We encountered more than 1 stinky old cow in Nepal. And the odd buffalo.
Trekking within some of the most impressive mountain panoramas in the world was one of the main aims of our whole trip. The views didn’t disappoint – as we looked upwards from the highest point on earth we’ve been, Annapurna Base Camp (4130m), Annapurna South’s 7219m golden-lined ridge at dawn was just one of five 7000+ m summits towering close overhead. And the vast snow-capped horizon we saw from the top of Poon Hill (3210m, which makes it over double the height of Ben Nevis and still a mere ‘Hill’) was incredible. To the left end of the panorama was Dhaulagiri (8167m), the 7th highest summit in the world and the most majestic mountain I’ve ever seen, with a ridge falling symmetrically either side of a crown-like summit, gently at first before hitting steep symmetrical buttresses to east and west. Pure magic. Not enough skill or time for the photo of a lifetime, but that didn’t stop me trying. Before Sarah dragged me back off to yet another Nepali bread and honey breakfast, with odd milk tea.

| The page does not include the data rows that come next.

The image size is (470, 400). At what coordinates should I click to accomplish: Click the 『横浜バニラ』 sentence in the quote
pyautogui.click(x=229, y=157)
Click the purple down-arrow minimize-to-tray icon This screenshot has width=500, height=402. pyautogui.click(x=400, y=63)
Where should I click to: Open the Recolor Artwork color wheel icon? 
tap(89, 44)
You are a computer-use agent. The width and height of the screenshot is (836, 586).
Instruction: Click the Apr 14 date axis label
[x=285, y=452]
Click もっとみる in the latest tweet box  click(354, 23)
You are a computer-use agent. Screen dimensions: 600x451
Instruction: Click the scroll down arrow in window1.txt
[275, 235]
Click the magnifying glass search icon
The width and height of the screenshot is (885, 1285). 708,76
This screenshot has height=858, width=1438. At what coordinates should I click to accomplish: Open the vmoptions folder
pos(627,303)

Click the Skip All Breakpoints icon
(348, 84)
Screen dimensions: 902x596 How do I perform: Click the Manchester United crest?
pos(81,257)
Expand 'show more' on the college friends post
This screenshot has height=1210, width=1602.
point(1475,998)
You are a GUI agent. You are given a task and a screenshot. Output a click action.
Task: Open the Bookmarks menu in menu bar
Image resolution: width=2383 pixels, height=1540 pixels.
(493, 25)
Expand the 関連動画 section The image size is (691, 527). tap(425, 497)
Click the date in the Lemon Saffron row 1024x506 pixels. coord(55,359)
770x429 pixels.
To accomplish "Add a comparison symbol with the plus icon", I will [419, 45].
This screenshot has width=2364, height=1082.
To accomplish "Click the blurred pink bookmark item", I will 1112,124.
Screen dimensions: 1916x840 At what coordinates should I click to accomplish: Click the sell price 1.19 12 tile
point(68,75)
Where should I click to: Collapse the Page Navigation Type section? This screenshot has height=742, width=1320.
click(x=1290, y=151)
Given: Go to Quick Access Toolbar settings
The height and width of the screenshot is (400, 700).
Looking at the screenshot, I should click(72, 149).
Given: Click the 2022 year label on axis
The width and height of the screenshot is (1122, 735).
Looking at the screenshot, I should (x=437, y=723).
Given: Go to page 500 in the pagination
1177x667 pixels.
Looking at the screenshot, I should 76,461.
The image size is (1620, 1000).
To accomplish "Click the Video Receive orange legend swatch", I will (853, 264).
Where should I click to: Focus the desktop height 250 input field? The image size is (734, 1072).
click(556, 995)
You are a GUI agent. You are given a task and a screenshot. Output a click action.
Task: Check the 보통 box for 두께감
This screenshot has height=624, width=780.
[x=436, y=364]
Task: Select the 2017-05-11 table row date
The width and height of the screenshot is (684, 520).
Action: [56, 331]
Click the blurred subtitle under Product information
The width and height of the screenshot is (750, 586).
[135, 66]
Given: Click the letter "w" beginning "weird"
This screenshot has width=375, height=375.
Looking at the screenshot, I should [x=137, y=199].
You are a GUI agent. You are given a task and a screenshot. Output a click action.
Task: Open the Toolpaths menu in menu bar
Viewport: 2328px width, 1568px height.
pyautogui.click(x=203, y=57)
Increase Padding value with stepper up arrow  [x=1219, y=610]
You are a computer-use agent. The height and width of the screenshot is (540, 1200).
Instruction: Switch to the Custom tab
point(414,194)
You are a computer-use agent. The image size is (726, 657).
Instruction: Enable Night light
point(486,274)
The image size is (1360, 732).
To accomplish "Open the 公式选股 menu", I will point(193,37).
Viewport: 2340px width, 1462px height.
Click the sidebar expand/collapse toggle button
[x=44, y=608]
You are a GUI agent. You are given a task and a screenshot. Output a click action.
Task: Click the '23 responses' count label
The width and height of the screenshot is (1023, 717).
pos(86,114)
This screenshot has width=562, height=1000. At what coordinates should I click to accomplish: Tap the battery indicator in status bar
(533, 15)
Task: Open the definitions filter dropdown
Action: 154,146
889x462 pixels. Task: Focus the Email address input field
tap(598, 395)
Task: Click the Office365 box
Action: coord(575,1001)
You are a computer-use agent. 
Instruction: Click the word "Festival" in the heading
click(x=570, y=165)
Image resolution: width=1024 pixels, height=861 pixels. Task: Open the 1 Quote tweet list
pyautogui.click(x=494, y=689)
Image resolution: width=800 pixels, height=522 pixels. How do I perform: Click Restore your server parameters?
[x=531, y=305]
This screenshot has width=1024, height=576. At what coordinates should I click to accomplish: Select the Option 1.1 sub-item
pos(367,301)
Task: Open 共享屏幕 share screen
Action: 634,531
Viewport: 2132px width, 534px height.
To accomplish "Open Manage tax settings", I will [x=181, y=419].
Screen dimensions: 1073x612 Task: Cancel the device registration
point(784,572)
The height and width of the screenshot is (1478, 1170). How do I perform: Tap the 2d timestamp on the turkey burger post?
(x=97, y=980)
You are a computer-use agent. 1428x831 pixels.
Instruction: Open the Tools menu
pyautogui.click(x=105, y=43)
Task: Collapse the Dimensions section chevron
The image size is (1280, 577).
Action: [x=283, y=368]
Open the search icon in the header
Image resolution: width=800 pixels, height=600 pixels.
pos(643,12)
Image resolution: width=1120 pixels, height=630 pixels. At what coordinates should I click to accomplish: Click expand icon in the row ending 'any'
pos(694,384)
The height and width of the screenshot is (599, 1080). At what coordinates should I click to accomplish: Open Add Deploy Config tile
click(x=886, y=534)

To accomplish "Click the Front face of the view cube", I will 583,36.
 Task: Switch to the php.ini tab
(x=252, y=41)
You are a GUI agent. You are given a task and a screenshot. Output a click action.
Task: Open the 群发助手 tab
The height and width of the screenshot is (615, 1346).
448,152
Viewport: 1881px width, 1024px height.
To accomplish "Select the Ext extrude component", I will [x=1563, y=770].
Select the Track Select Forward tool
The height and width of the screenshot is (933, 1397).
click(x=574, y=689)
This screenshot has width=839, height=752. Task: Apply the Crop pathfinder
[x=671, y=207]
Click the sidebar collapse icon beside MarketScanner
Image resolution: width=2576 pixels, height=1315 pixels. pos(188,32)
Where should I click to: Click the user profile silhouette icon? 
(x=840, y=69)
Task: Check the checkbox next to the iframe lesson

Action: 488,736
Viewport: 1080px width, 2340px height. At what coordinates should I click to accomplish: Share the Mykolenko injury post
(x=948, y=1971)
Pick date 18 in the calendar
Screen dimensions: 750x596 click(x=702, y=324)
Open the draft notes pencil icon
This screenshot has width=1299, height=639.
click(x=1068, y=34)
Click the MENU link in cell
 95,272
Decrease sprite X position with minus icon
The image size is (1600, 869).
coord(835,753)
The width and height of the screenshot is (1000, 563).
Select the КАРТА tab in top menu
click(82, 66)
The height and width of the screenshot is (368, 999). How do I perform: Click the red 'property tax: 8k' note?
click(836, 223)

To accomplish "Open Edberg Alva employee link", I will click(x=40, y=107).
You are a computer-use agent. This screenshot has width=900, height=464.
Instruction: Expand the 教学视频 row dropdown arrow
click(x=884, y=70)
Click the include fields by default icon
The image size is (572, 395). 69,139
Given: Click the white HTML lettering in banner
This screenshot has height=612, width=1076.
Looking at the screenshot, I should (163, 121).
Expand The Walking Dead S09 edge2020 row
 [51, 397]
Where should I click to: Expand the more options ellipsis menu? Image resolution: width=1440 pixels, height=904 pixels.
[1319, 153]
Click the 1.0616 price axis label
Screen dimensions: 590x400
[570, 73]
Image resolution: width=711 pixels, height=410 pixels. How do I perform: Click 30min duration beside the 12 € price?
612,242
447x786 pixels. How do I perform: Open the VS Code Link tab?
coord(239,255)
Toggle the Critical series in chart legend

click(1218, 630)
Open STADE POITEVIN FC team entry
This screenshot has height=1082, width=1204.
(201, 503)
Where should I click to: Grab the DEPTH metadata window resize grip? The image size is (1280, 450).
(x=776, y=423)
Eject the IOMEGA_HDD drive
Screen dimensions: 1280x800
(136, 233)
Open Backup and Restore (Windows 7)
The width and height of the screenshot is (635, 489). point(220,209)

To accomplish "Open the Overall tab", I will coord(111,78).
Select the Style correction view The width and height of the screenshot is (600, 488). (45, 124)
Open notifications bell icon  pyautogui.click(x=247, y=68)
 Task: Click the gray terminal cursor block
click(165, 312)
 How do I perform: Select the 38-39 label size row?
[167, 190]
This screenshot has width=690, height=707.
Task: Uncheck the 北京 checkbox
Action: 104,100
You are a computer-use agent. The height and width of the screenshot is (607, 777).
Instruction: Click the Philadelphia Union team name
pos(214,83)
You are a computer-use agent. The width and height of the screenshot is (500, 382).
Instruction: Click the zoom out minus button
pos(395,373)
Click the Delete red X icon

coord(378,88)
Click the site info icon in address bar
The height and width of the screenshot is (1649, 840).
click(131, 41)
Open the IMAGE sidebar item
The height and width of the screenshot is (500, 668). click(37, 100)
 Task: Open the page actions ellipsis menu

We were lucky with weather throughout. We had squeezed the trek in just before they all stop for monsoon season, and despite it starting a little early this year (from around Day 2 onwards we had between 2-12 hour storms most days) we finished each day’s trek before the rains started, arriving at the simple tea-lodge accommodation anytime from 10.30am onwards. This was thanks to our guide getting us walking around 7am most mornings (and two 4.30 starts, yawn), which also gave us the best chance of seeing views in the early morning clear skies.
We followed the most popular circuit to Annapurna base camp, which took 10 days doing around 3-5 hours walking a day, although we knocked a day off at the end, having felt we’d done our share of long afternoons playing cards. Some days were easier than others, but our total vertical ascent was nearly 8km in the 10 days (Everest is only 8.8km high!), including some frustrating cross-valley days, where we discussed at length the benefits of a zip-wire with our polite and patient Nepali guide, Ram. Another alternative, ‘contouring’, following the contours instead of the path, is apparently something that doesn’t translate well into Nepali, either linguistically or conceptually. The direct route is always favoured, however steep, especially for the many porters carrying infeasibly heavily loads.
Other highlights included seeing a troop of Langur monkeys (the big ones with black faces and geriatric grey hair); soaring eagles; many buffalo either grazing or working; a dog who followed us for several miles we named Dave (after a dog-mad Ozzie vet we met in Laos, who would have been disappointed with our sexing skills as we later noticed she was clearly a girl); many devastating landslides of the past including a terrifyingly vast top-slice taken off neatly manicured steeply- terraced farmland; much marijuana growing wild; and briefly joining in with a group of kids sitting on the path singing and clapping to a traditional Nepali tune led by a 10-year old on a guitar.